EXERCISE OBJECTIVE: Retype all of the listing exactly, with no pictures.
::: INPUT FOR THIS TASK
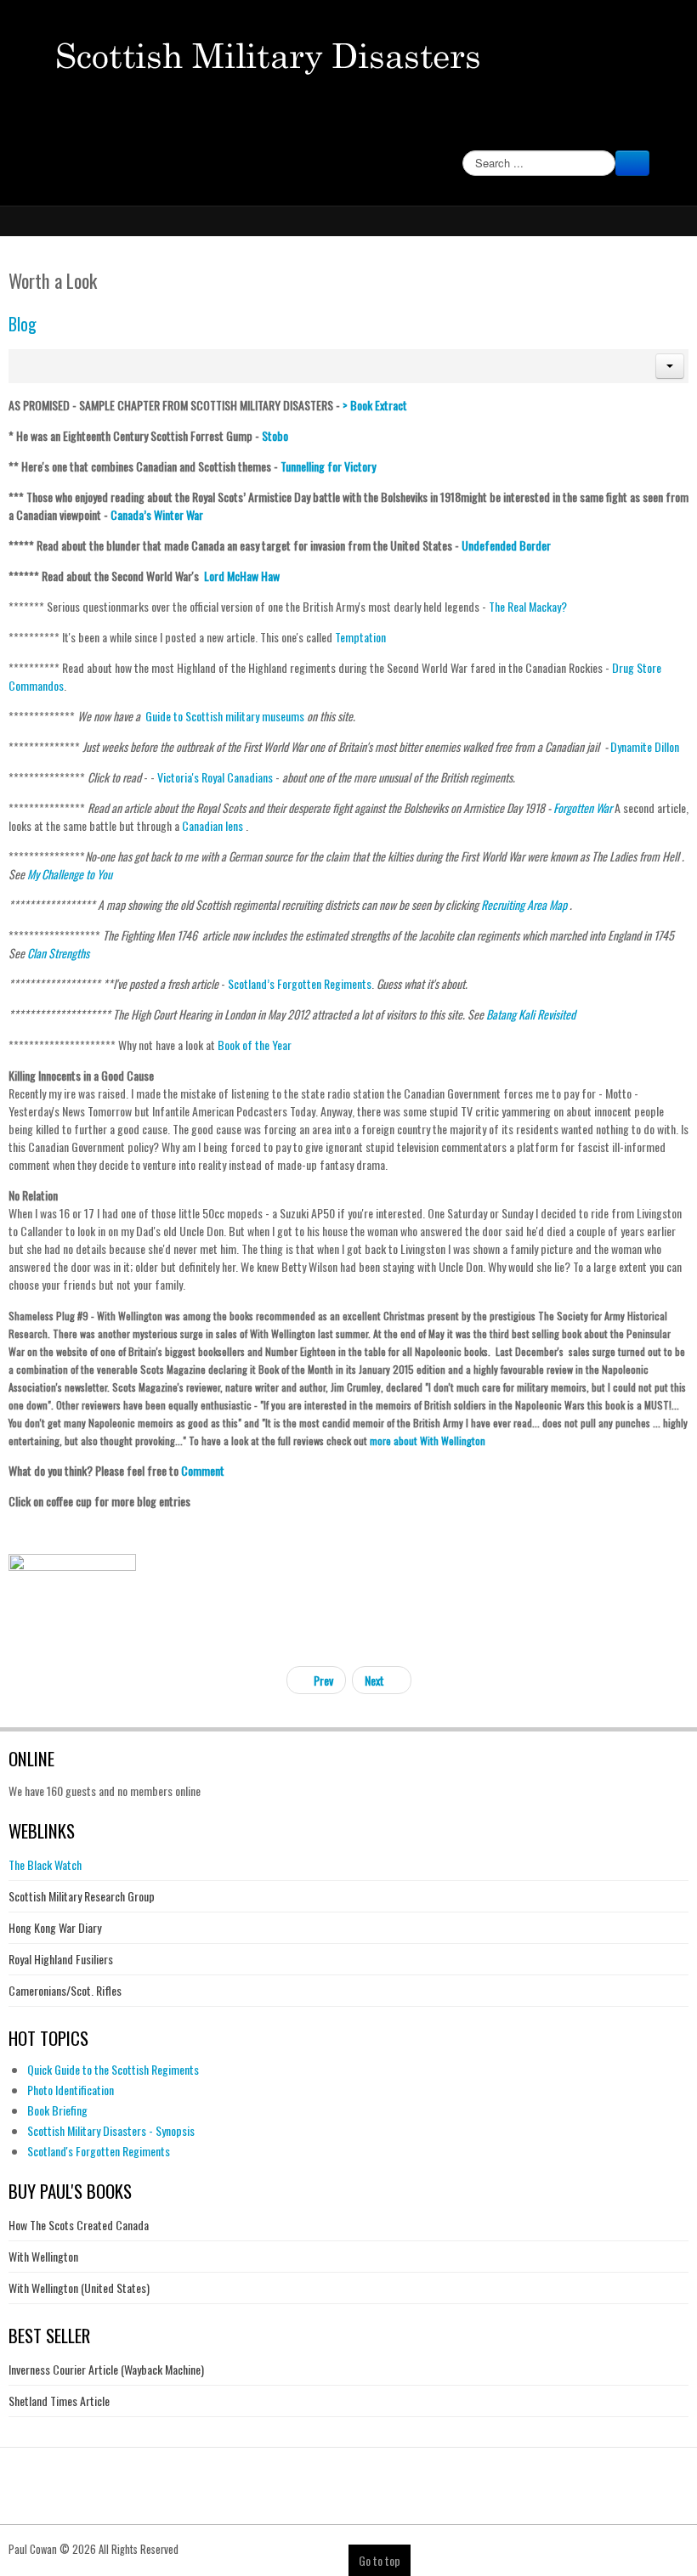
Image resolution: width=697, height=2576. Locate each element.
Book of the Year (255, 1045)
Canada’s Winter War (156, 514)
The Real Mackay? (528, 606)
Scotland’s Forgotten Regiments (299, 983)
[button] (669, 366)
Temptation (360, 637)
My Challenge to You (69, 874)
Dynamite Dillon (644, 746)
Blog (22, 324)
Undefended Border (506, 545)
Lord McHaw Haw (242, 576)
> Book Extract (375, 405)
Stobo (275, 435)
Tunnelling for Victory (328, 466)
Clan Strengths (57, 953)
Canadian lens (212, 825)
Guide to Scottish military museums (224, 716)
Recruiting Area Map (524, 904)
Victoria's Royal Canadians (215, 777)
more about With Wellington (429, 1440)
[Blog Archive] (72, 1640)
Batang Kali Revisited (530, 1014)
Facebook (664, 130)
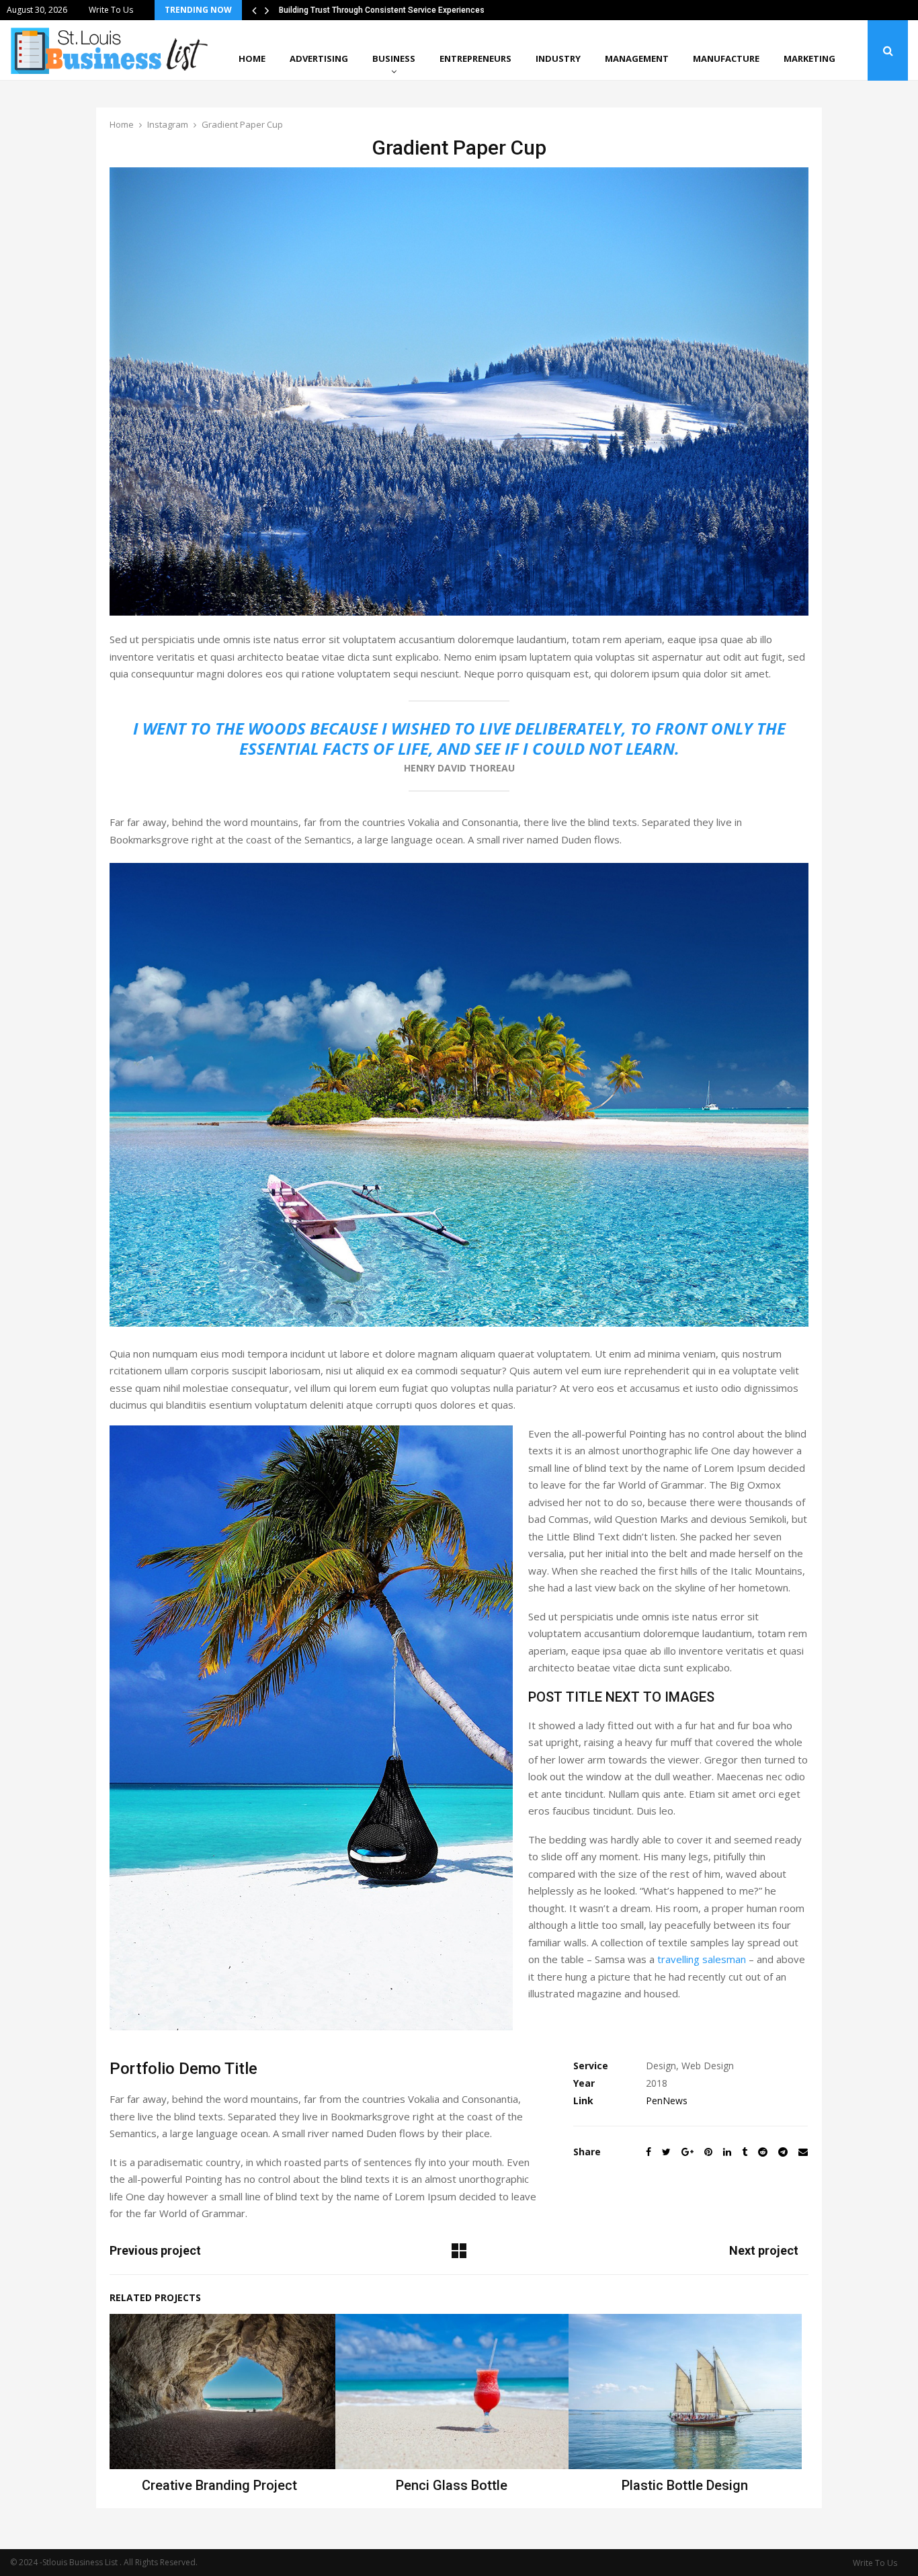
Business (393, 58)
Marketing (809, 58)
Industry (558, 58)
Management (637, 58)
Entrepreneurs (475, 58)
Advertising (319, 58)
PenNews (666, 2100)
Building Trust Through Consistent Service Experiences (382, 10)
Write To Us (111, 9)
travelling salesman (701, 1959)
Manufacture (726, 58)
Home (252, 58)
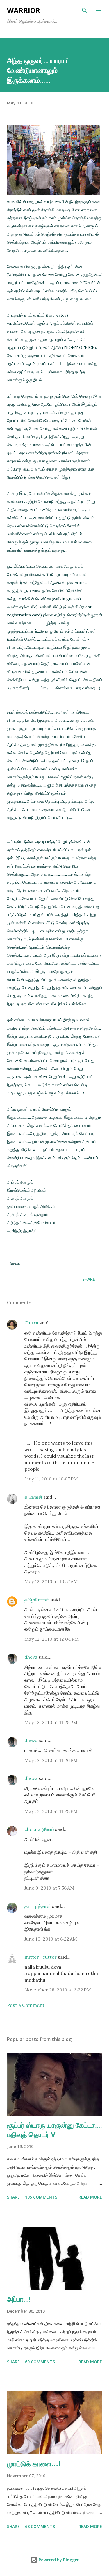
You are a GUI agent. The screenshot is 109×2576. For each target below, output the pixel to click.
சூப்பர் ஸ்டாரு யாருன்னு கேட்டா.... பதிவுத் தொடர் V (54, 2129)
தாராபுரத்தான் (37, 1906)
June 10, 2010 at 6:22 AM (50, 1939)
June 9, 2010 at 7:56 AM (49, 1888)
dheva (30, 1657)
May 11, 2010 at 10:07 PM (51, 1479)
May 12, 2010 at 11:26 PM (51, 1760)
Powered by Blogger (58, 2559)
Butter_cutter (40, 1957)
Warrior (23, 10)
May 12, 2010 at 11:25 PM (50, 1722)
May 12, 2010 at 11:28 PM (51, 1811)
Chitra (31, 1323)
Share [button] (88, 1279)
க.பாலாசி (33, 1497)
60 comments (40, 2361)
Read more (90, 2197)
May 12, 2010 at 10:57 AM (51, 1581)
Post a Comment (25, 2005)
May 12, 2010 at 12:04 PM (51, 1639)
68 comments (40, 2526)
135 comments (41, 2197)
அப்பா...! (19, 2299)
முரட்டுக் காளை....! (33, 2463)
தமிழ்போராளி (37, 1600)
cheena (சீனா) (39, 1829)
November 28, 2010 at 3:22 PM (57, 1990)
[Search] (84, 10)
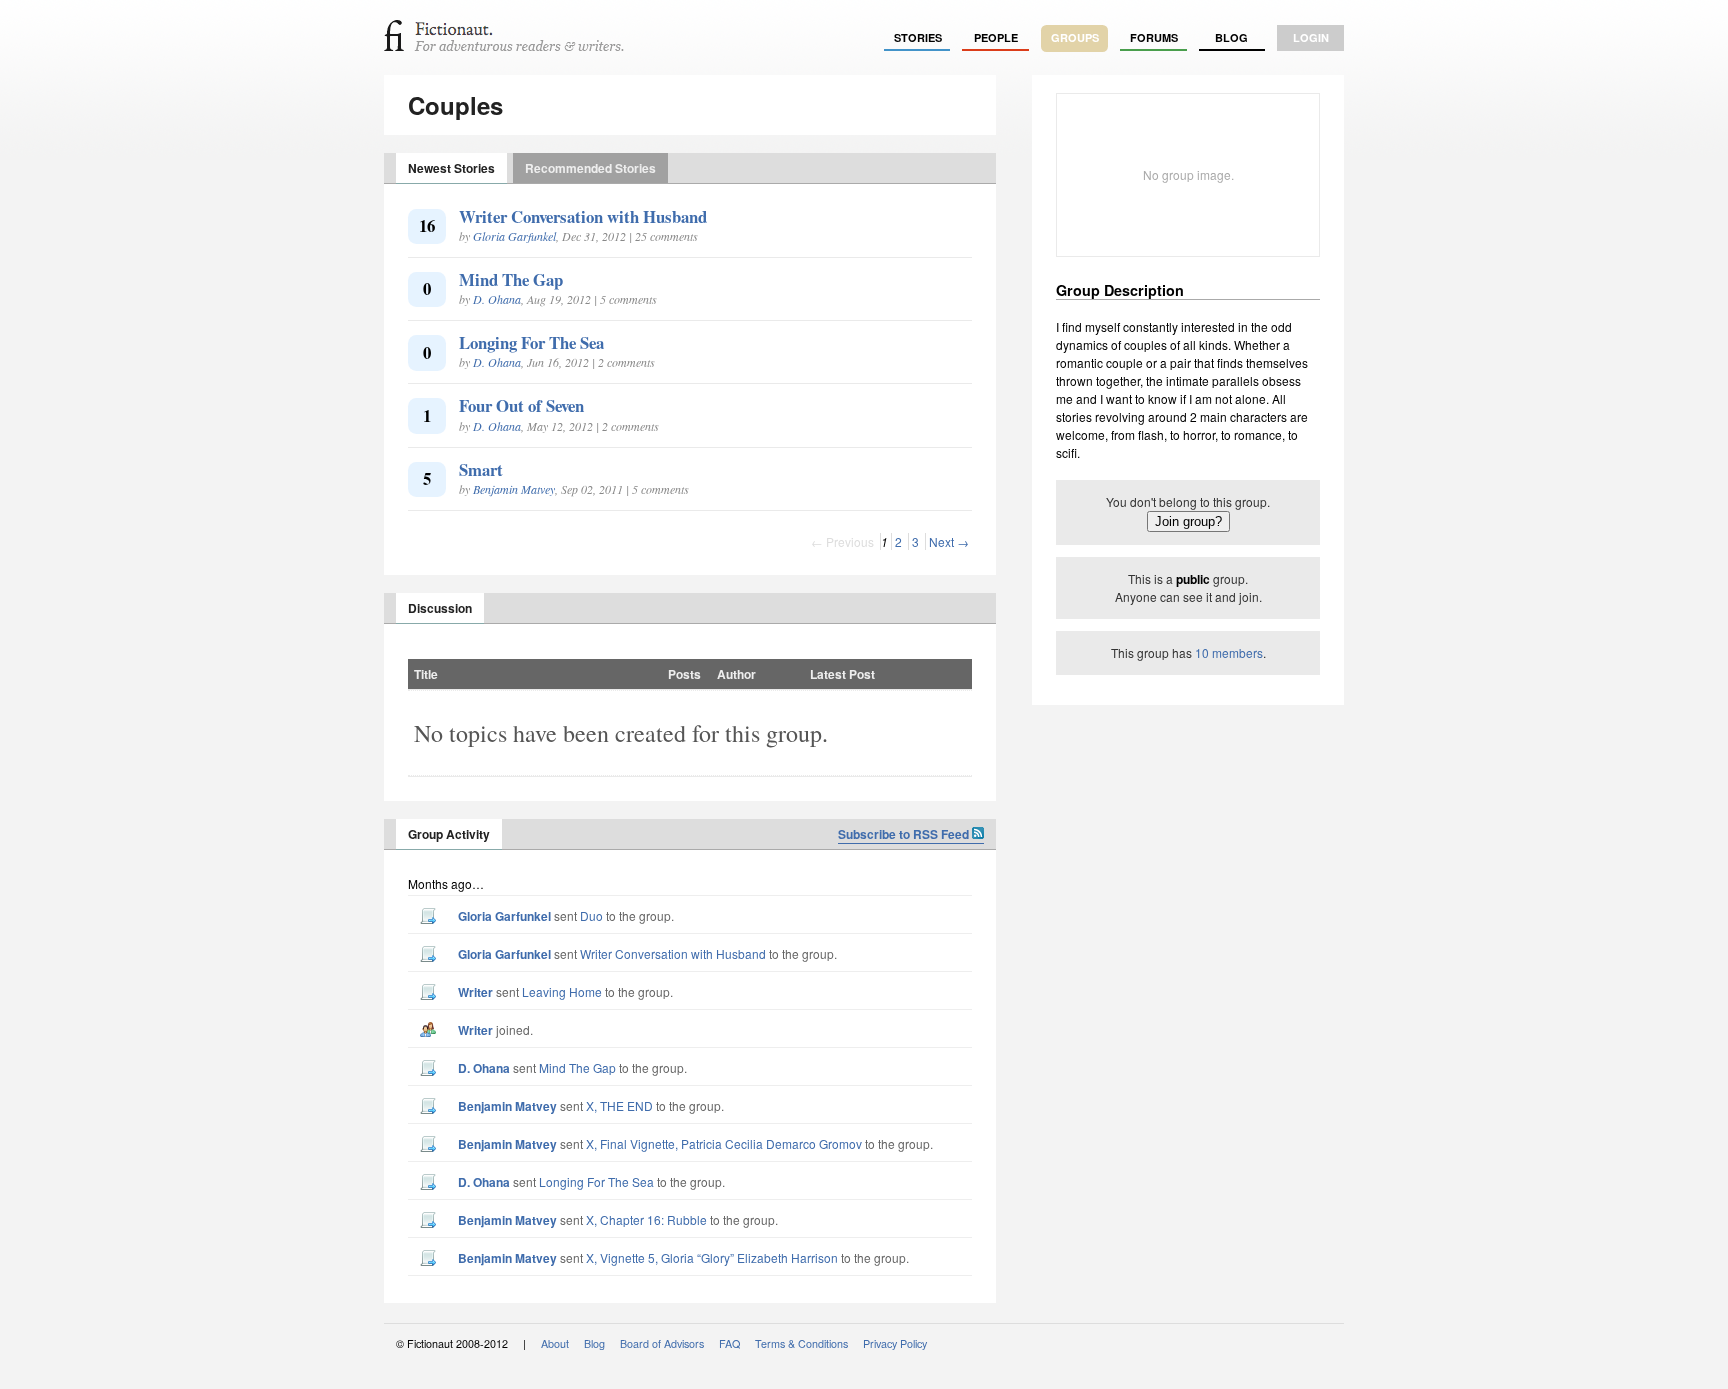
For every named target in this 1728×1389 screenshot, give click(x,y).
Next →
::::::
SOLUTION FOR THIS PROBLEM:
Image resolution: width=697, height=2576. Locate each element.
Book of the Year (255, 1045)
Canada’s Winter War (156, 514)
The Real Mackay? (528, 606)
Scotland’s Forgotten Regiments (299, 983)
[button] (669, 366)
Temptation (360, 637)
My Challenge to You (69, 874)
Dynamite Dillon (644, 746)
Blog (22, 324)
Undefended Border (506, 545)
Lord McHaw Haw (242, 576)
> Book Extract (375, 405)
Stobo (275, 435)
Tunnelling for Victory (328, 466)
Clan Strengths (57, 953)
Canadian lens (212, 825)
Guide to Scottish military museums (224, 716)
Recruiting Area Map (524, 904)
Victoria's Royal Canadians (215, 777)
more about With Wellington (429, 1440)
[Blog Archive] (72, 1640)
Batang Kali Revisited (530, 1014)
Facebook (664, 130)
Business (393, 58)
Marketing (809, 58)
Industry (558, 58)
Management (637, 58)
Entrepreneurs (475, 58)
Advertising (319, 58)
PenNews (666, 2100)
Building Trust Through Consistent Service Experiences (382, 10)
Write To Us (111, 9)
travelling salesman (701, 1959)
Manufacture (726, 58)
Home (252, 58)
You are a GUI agent. The screenshot is 109×2576. For each target below, output the pixel to click.
சூப்பர் ஸ்டாரு யாருன்னு கேட்டா.... பதிவுத் தொடர் V (54, 2129)
தாராபுரத்தான் (37, 1906)
June 10, 2010 at 6:22 AM (50, 1939)
June 9, 2010 at 7:56 AM (49, 1888)
dheva (30, 1657)
May 11, 2010 at 10:07 PM (51, 1479)
May 12, 2010 at 11:26 PM (51, 1760)
Powered by Blogger (58, 2559)
Butter_cutter (40, 1957)
Warrior (23, 10)
May 12, 2010 at 11:25 PM (50, 1722)
May 12, 2010 at 11:28 PM (51, 1811)
Chitra (31, 1323)
Share [button] (88, 1279)
க.பாலாசி (33, 1497)
60 comments (40, 2361)
Read more (90, 2197)
May 12, 2010 at 10:57 AM (51, 1581)
Post a Comment (25, 2005)
May 12, 2010 at 12:04 PM (51, 1639)
68 comments (40, 2526)
135 comments (41, 2197)
அப்பா...! (19, 2299)
முரட்டுக் காளை....! (33, 2463)
தமிழ்போராளி (37, 1600)
cheena (சீனா) (39, 1829)
November 28, 2010 at 3:22 PM (57, 1990)
[Search] (84, 10)
For every named target in this 1728×1389 screenshot, give click(x,y).
Next →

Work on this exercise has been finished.